--- start of Data entries ---

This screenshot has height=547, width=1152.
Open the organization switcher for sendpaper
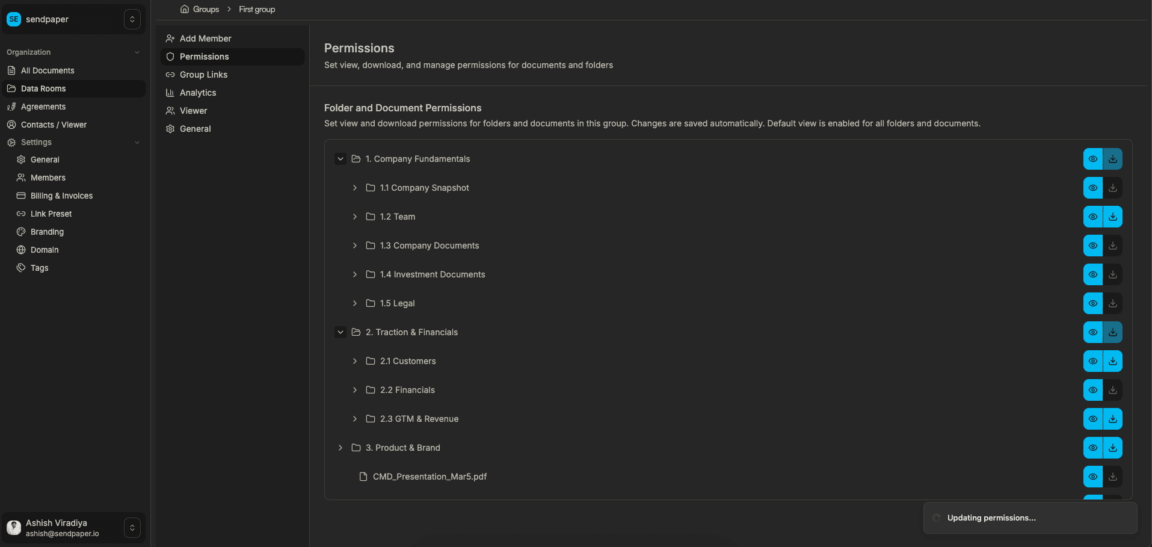[132, 19]
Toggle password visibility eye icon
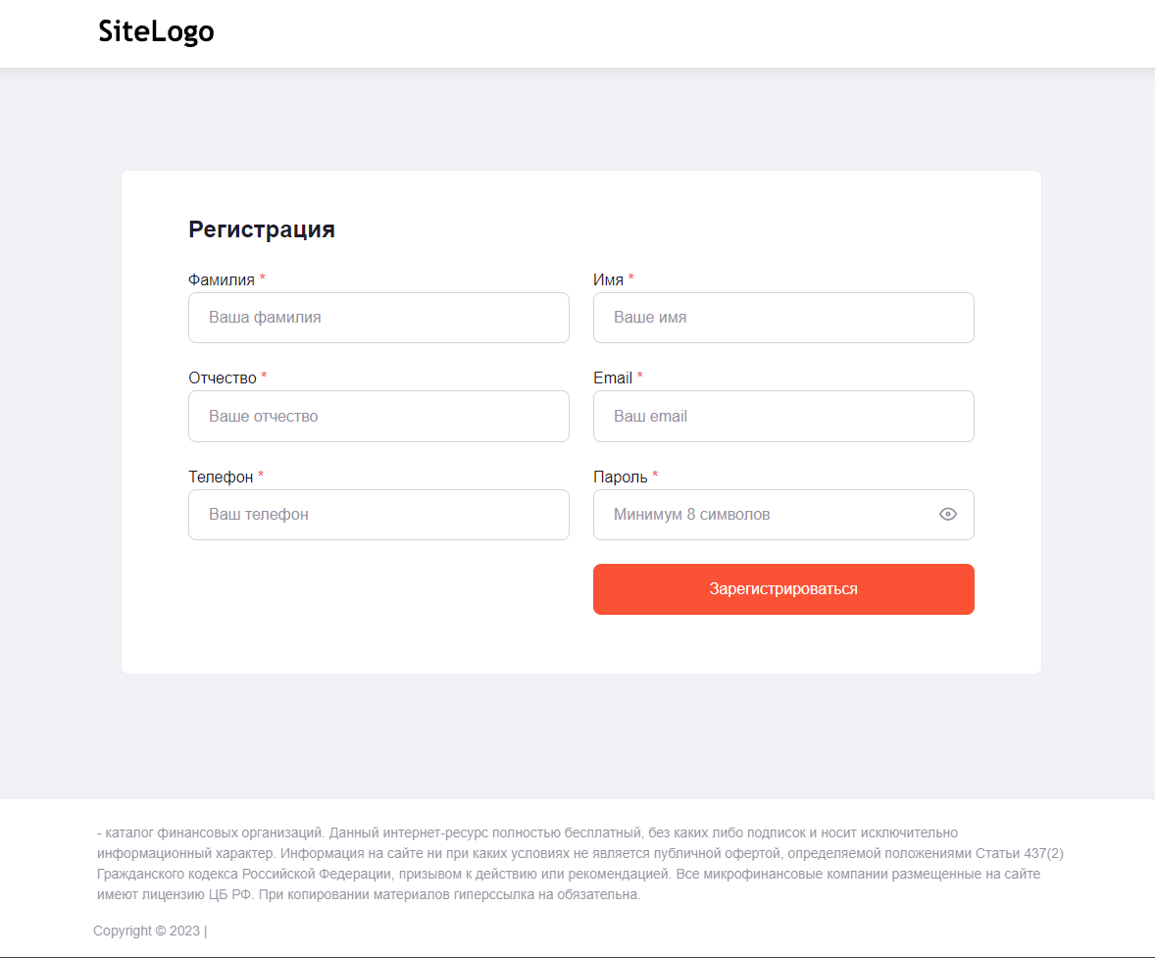 [x=947, y=514]
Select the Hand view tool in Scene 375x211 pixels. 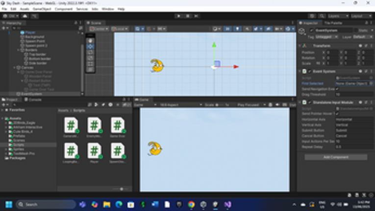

--- end of Data entries ---

## What the task requires:
Put every line of the items above into a numbered list, leaving out blank lines and the pictures.

## Response to the task:
1. This screenshot has height=547, width=1152.
2. Open the organization switcher for sendpaper
3. [132, 19]
4. Toggle password visibility eye icon
5.  [x=947, y=514]
6. Select the Hand view tool in Scene 375x211 pixels. 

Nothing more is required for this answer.